G7 performance on health
Share
G7 Issue

G7 performance on health

The Hiroshima Summit is an opportunity to move beyond reacting to the emergency of Covid-19 and shift focus to tackling long-term health challenges – but only if G7 leaders can harness the momentum driven by the pandemic

Although health has featured at the top of the G7’s agenda in the past few years due to Covid-19, the G7 has a long history of acting on health. The G7 first addressed the issue in 1979 when it committed to working with developing countries on hunger and malnutrition. Since then, the G7 has played a leadership role by working to improve infant, child and maternal mortality, and by collaborating on preventing and responding to infectious diseases.

Conclusions

Since the G7’s 1975 creation, leaders have dedicated 55,921 words in their regular summit communiqués to health, averaging 1,165 words, or 9%, per summit. They have produced 88 stand-alone documents on health.

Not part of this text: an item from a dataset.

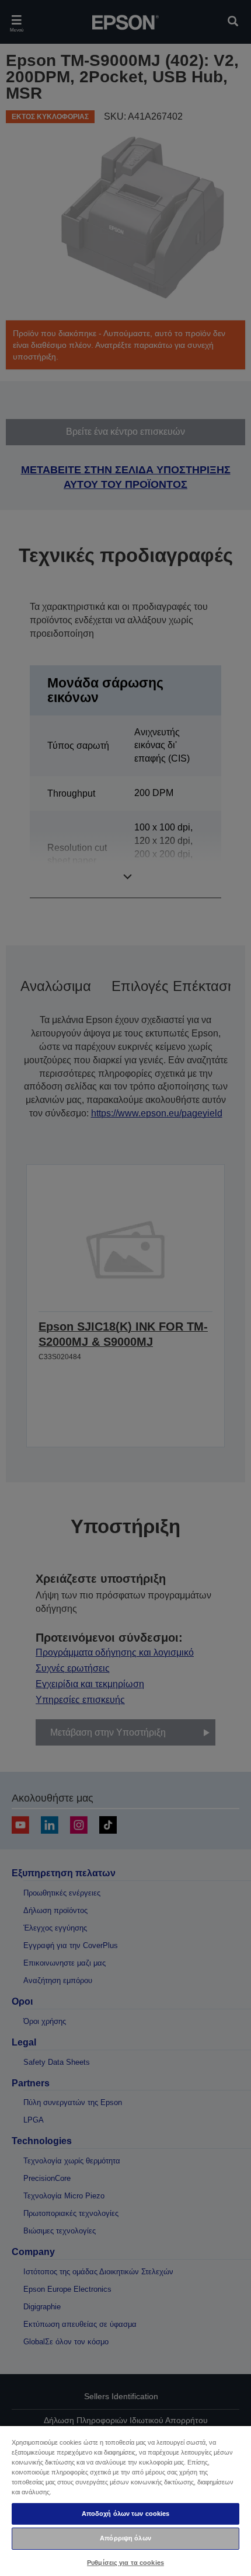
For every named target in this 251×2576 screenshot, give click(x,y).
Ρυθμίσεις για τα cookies (125, 2562)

Health first appeared in G7 communiqués in 1979. But only since 1996 has it appeared at every summit. It received the highest number of words in 2016 at 6,087, for 26%. Between 2001 and 2016, peaks for health were in the 20% range: 2001 had 24%, 2003 had 22%, 2006 had 23%, and 2010 and 2016 had 26% each. Health has been a significant focus since the Covid-19 pandemic struck. It peaked at 72% of the total words in 2020. In 2021 it decreased to 24% and fell to 17% in 2022.

Commitments

G7 leaders have made 687 collective, politically binding, future-oriented, core commitments on health. These cover malnutrition, health research, ageing, illicit drugs, Covid-19 and more.

Between 1975 and 1999, health commitments represented less than 10% of the total across all subjects. This portion rose to 13% in 2000. It dropped to 5% in 2001 before increasing to 10% in 2002 and dipping below 10% for the next several summits. It reached a new peak of 18% at the 2006 summit. Other peaks came in 2010 with 17%, 2015 with 16% and 2016 with 24%.

In response to the pandemic, the virtual summit in 2020 produced the highest peak, with 44%. Health remained a major focus in 2021 with 21%. It decreased to 7% in 2022.

Compliance

Commitments are important but are effective only if G7 members comply with them. The G7 Research Group has assessed 91 of the 687 health commitments for compliance. Overall, compliance averages 78%, slightly above the 76% average across all subjects.

Compliance with commitments is inconsistent, subject to many peaks and dips. The first commitments assessed, in 1983 and 1997, received full compliance. Compliance from 1998 was 68% and from 1999 was 50%. This rose to 91% from 2000 and 94% from 2001. Other peaks came in 2003 with 90%, 2007 with 86%, 2012 with 100%, 2013 with 95%, 2014 with 92% and 2015 with 86%. The G7’s lowest compliance ever came from 2017, with just 25%. But compliance has risen since then to 71% from both 2018 and 2019, 95% from 2020 and 91% from 2021. Halfway between the 2022 and 2023 summits, compliance was already 75%.

Causes and corrections

G7 leaders can do three things to sustain and improve the G7’s already significant compliance with its health commitments.

First, they can ensure that these commitments refer to core and related international health organisations, specifically the World Health Organization and the United Nations. Indeed, commitments that reference the WHO average 83% and those referring to the UN average 91% – both well above the 78% average for all health commitments and the 76% overall average.

Second, commitments that include mobilising money, such as pledging financial support to the Global Fund to Fight HIV/AIDS, Malaria and Tuberculosis, average 76% compliance, close to the 78% average for health.

Third, commitments made at the five summits with pre-summit health ministerial meetings (2006, 2015, 2016, 2020, 2021) averaged 82% compliance. Those without such a ministerial averaged 76%. Japan’s 2023 presidency, with its pre-summit health ministerial meeting in May, bodes well for compliance with its summit health commitments. For 2024, Italy’s G7 presidency should maintain this trend.

At Hiroshima, G7 leaders can move beyond reacting to the emergency of Covid-19 and focus on effectively addressing long-term health challenges, if they can harness the momentum and urgency caused by the pandemic to make more health commitments that refer to the WHO and UN, mobilise money, and build on the meeting of their health ministers.